Mauerrisse reparieren leicht gemacht

Mauerrisse zu reparieren kann kompliziert aussehen, ist aber prinzipiell nicht schwer.


Das wichtigste an einem Mauerriss ist es, die Ursache zu kennen. Handelt es sich um einen Riss, durch ständiges Absacken der Mauer, so sollte auf jeden Fall ein Experte zurate gezogen werden, handelt es sich aber um einen „normalen“ Setzriss, oder einen Riss durch Druck, falschen Aufbau oder andere physikalische Einwirkungen, wie zum Beispiel Alterung, so kann man Mauerrisse reparieren, ohne einen Experten dafür zu benötigen.

Den Grund für einen Mauerriss erkennen

  • Der Grund für einen Mauerriss kann einfach zu erkennen sein, wie etwa bei einer 50 Jahre alten Trockenmauer in einem Weinberg.
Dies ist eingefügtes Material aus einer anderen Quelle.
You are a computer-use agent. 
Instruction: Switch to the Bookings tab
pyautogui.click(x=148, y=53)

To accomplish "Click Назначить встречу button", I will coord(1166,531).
Diese wird vermutlich aufgrund ihres Alters und dem wandernden Boden gerissen sein, und kann aus diesem Grund auch selbst leicht repariert werden.
  • Ist der Mauerriss allerdings in einem Neubau aufgetreten und tritt auch nach einer Reperatur wieder auf, so ist es vermutlich eine Beschädigung der Bausubstanz. In diesem Falle wäre es auf jeden Fall wichtig, professionelle Hilfe zu holen.
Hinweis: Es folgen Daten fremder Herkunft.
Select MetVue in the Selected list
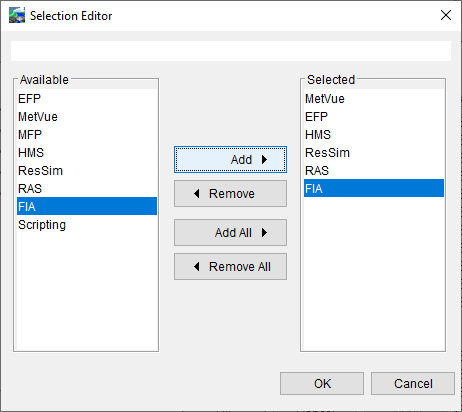The width and height of the screenshot is (462, 412). (x=374, y=99)
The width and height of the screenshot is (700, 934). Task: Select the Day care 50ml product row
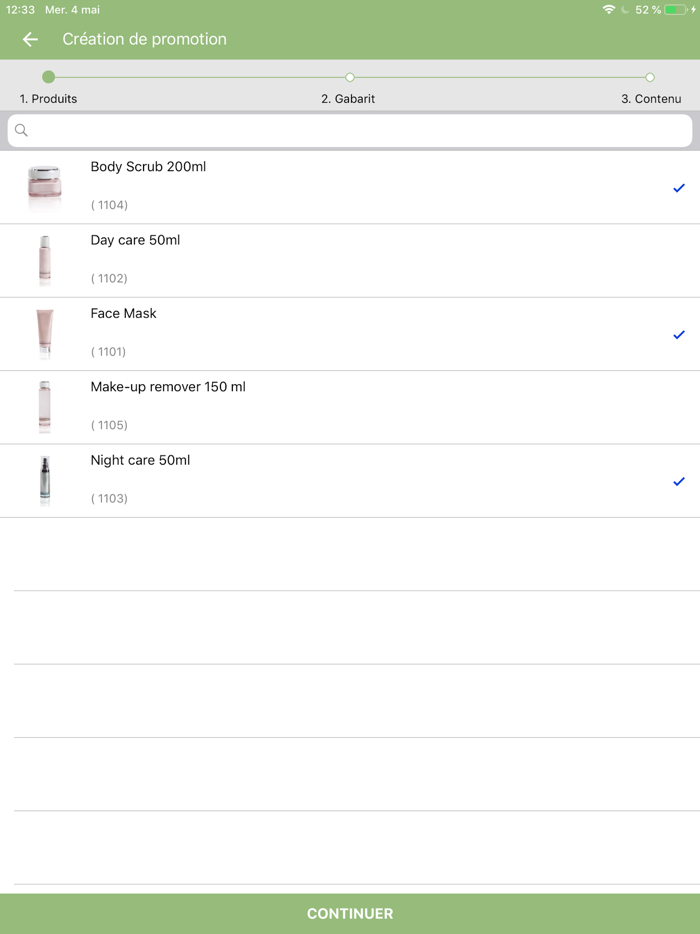click(x=350, y=260)

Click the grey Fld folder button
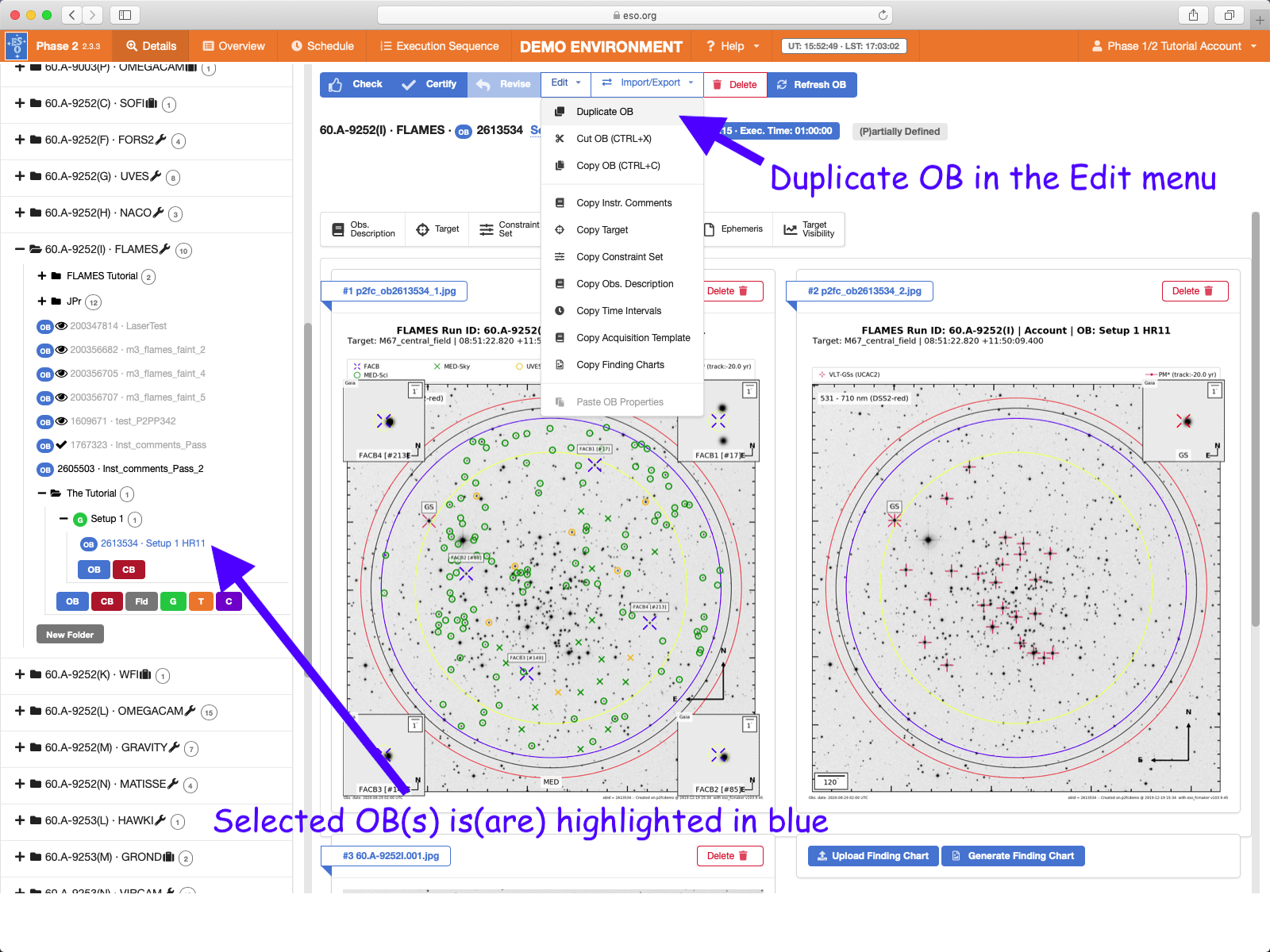coord(141,601)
Mauerrisse reparieren für den Anfänger

  • Handelt es sich um einen kleinen Riss in der Mauer, wie er zum Beispiel in Mietswohnungen gerne auftritt, so kann dieser ganz einfach repariert werden. Dazu wird einfach die tragende Mörtel-, Spachtel- oder Gipsschicht – je nachdem was aufgetragen wurde – entfernt, und die Mauer mit passendem Mörtel wieder aufgefüllt.
  • Hierzu kann man im Innenraum erfahrungsgemäß auch sehr gut Fliesenkleber nehmen, da er strukturell leichter zu verteilen ist, als grober Mörtel. Anschließend muss die Wand selbstverständlich wieder verspachtelt und abgeschliffen werden, damit sie wieder tragfähig wird und die Tapete erneuert werden kann, beziehungsweise die Wand gestrichen werden kann.
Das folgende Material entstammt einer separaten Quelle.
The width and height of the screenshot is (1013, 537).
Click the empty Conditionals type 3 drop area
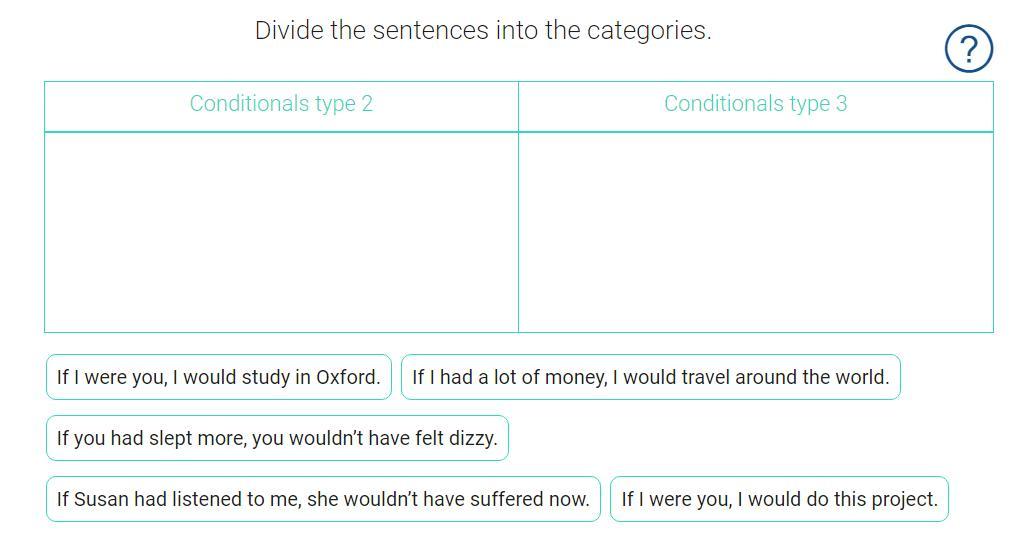pos(755,232)
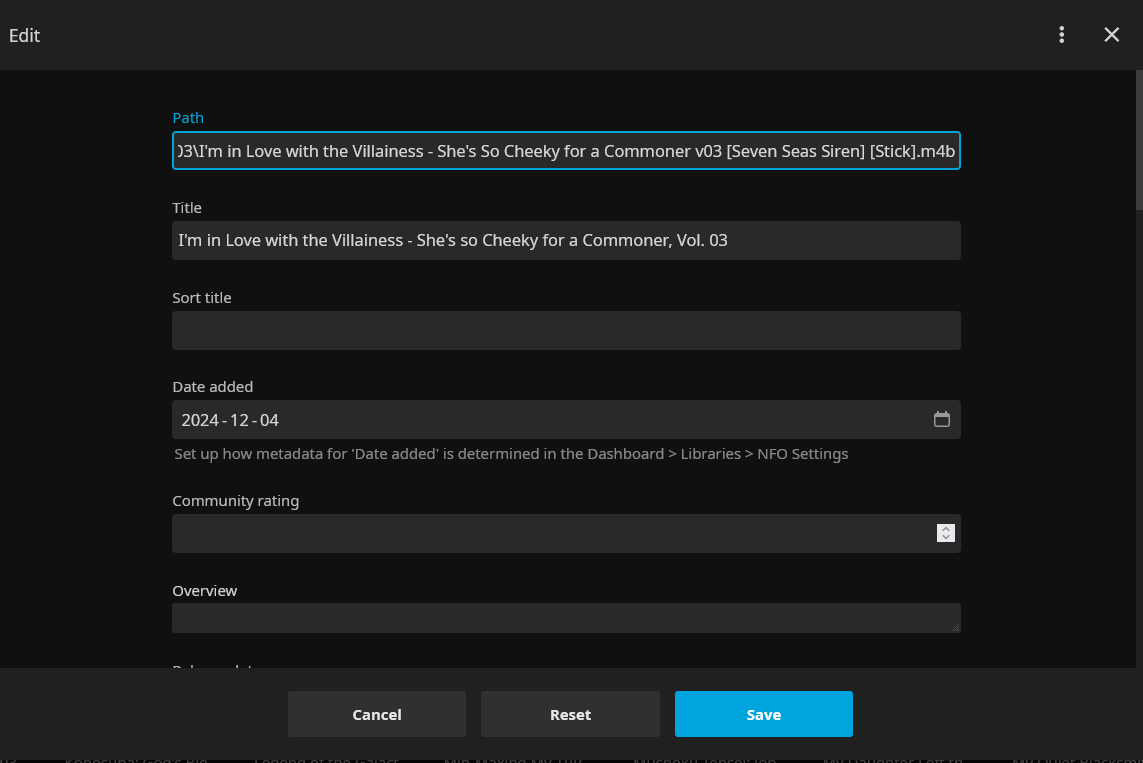1143x763 pixels.
Task: Close the Edit dialog with X
Action: click(x=1111, y=35)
Mauerrisse reparieren für Fortgeschrittene

  • Schwieriger wird es natürlich, wenn es sich bei dem Mauerriss um einen Riss in einer tragenden Wand handelt, der sich nicht durch einfaches Auffüllen beseitigen lässt. Das kann zum Beispiel ein Riss sein, der sich hinter einer Kachelwand befindet. Hier ist es notwendig, die vorhandenen Kacheln, beziehungsweise Fliesen vorsichtig abzulösen. Allein dies bedeutet schon ein gutes Stück arbeit, denn es ist sehr aufwendig und mit Vorsicht zu genießen – es sei denn, Sie wollen das Bad oder die Küche sowieso gerade neu fliesen.
  • Um solche Mauerrisse reparieren zu können, müssen sie die Fliesen um die betroffene Stelle großflächig entfernen. Anschließend die Mauer aufstemmen, um an die einzelnen Steine zu kommen, die sich dahinter befinden. Hier ist die Struktur der individuell verwendeten Bausubstanz zu berücksichtigen.
  • Wurden Ziegelsteine verwendet, sollten diese gelöst und neu vermörtelt werden, damit die Stabilität zwischen den Steinen wiederhergestellt wird. Einzelne Steine müssen eventuell ersetzt werden und alte Steine können kleingeklopft werden, um als Zwischenstücke zu dienen. Diese können dann entsprechend eingesetzt werden. Nach einem Tag Trockenzeit kann dann auch hier die Wand erneut gespachtelt beziehungsweise vermörtelt werden.

Mauerrisse reparieren auf die einfache Art und Weise

  • Wer allerdings auf Nummer sicher gehen möchte und das Mauerrisse reparieren lieber nicht selbst durchführt, sollte sich auf einen professionellen Dienstleister verlassen. Mauerrisse reparieren ist eine Aufgabe, die ganz einfach erscheint, aber unter Umständen weitreichende Folgen haben kann. Wird die Arbeit nicht professionell und vernünftig ausgeführt, kann es bedeuten, dass noch größere strukturelle Schäden an der Bausubstanz entstehen.